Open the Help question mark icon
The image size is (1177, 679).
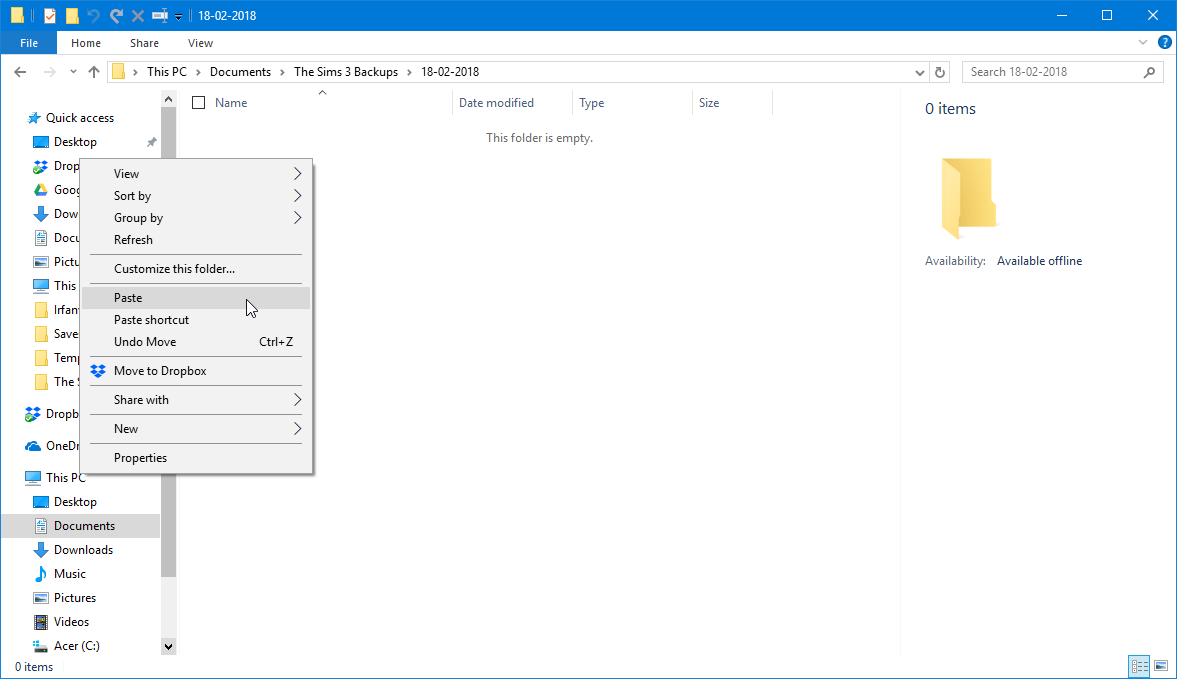(1165, 43)
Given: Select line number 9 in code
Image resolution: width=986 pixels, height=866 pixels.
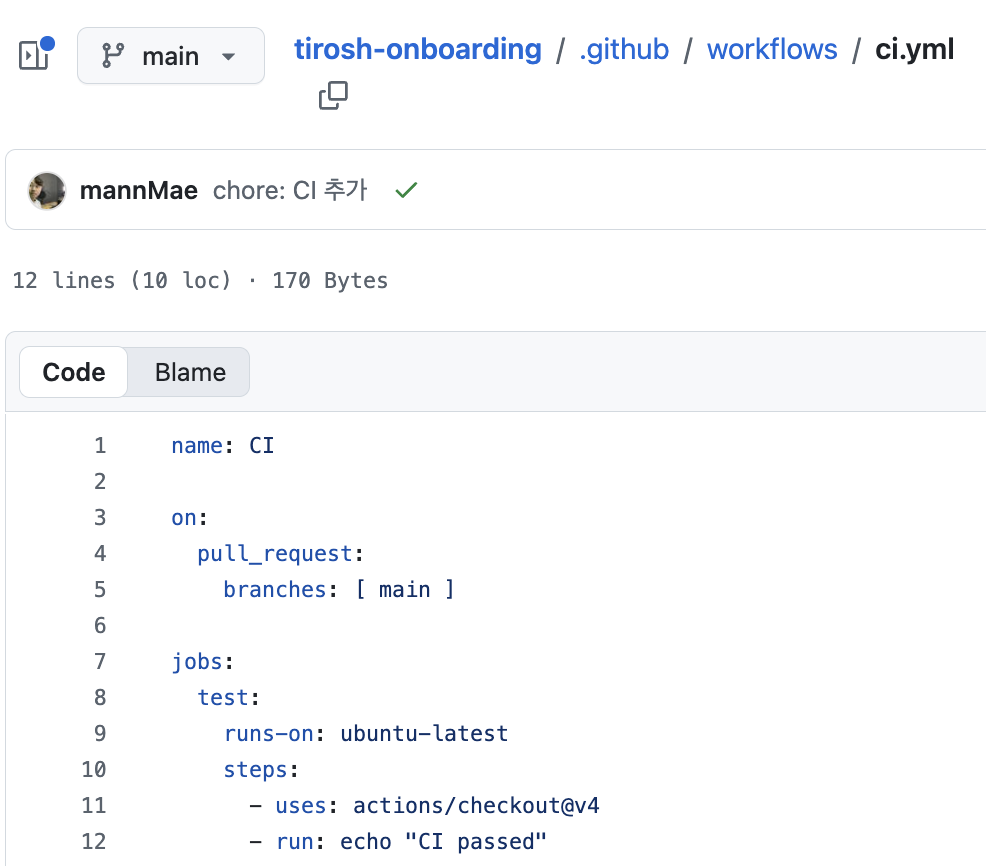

***

**DIRECTIONS**
The answer consists of the lines from the one holding "The image size is (1177, 679)." to the end of the records, inclusive, restated exactly and without pictures.

**RESPONSE**
The image size is (1177, 679).
(1165, 43)
Given: Select line number 9 in code
Image resolution: width=986 pixels, height=866 pixels.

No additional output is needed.